Gov. Butch Otter pledged earlier this year to restrain government’s growth to a rate much lower than the private sector, but his 2015 budget—with “one-time” budgeting transfers included—nearly breaks that promise.
The spending plan, nearly $3 billion in state dollars for next year, relies on some nifty accounting to come in under Otter’s bar.
According to projections, Idaho’s economy will grow by more than 6 percent in 2015. At first glance, Otter’s budget looks like it meets his own promise; spending next year will rise by 3.7 percent, or about $103 million.

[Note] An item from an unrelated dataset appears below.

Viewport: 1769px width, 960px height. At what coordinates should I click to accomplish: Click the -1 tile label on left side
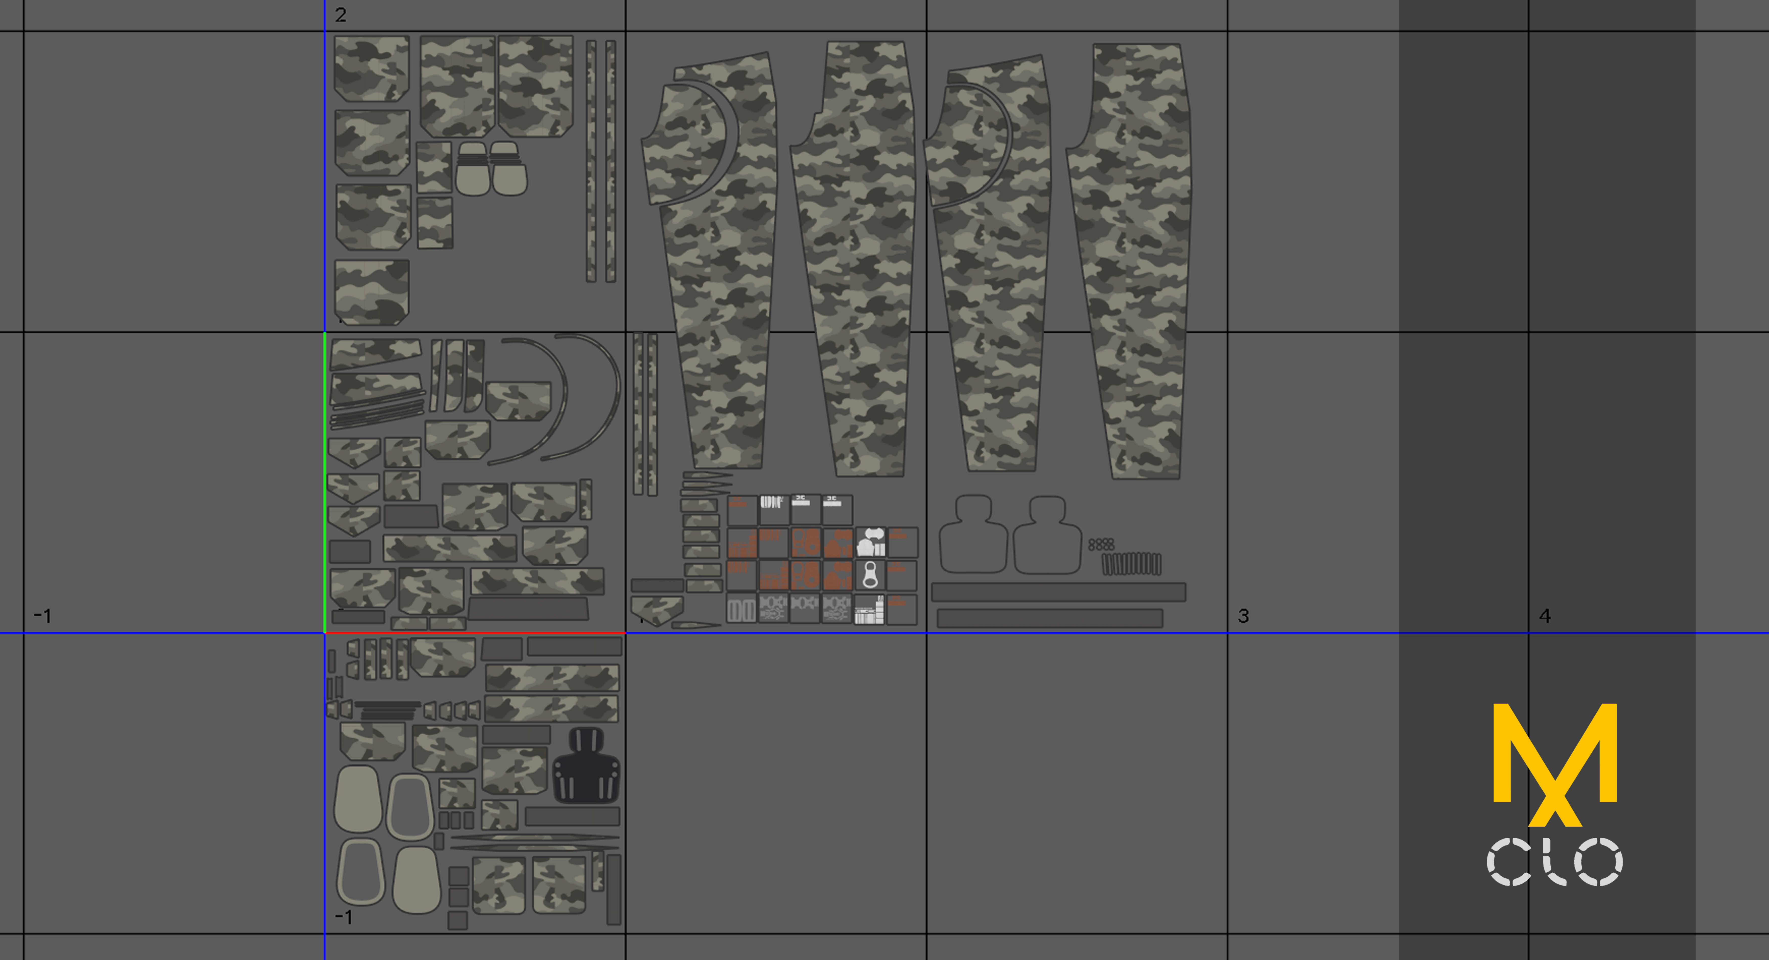(43, 616)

But, one-time spending transfers—payments to outside accounts like the permanent building fund or the constitutional defense fund—mask a spending rate that’s closer to 6 percent.
Here’s how it breaks down: In this year’s budget, Otter wants a $15 million transfer to the permanent building fund, which helps the governor end 2014 with a zero balance. Next year, Otter wants $15 million for the Water Resources Board, $1 million for the Constitutional Defense Fund and $2 million for the Wolf Control Board, a panel he hopes to create to deal with wolves.
Add it all up, combine it with the already-requested spending hike of $103 million, and Idaho’s left with a true increase of about $140 million.
Wayne Hoffman, head of the Idaho Freedom Foundation, initially revealed the hidden spending. “Idaho taxpayers shouldn’t have to guess what their governor and lawmakers are doing,” Hoffman wrote last week, criticizing
Otter’s budget. “It should be straightforward.”
Otter’s spokesman, Jon Hanian, fired back, defending the spending plan.
“But I think it is important to note that these are one-time transfers,” Hanian wrote. “We are not building any of that into a base.”
And that 2014 transfer into the building fund?
“The governor believes it is wiser to get started on these repair and maintenance projects sooner rather than later because we know we have $85 million in a deferred maintenance backlog,” Hanian wrote.
Hoffman blasted the governor for not being as transparent as possible. “What they should have is a straightforward, aboveboard description of what politicians are recommending to do with their money,” the think tank president wrote. “In the case of Otter’s budget, they’re getting something less than an honest portrayal of reality.”
Note: The Idaho Freedom Foundation publishes IdahoReporter.com.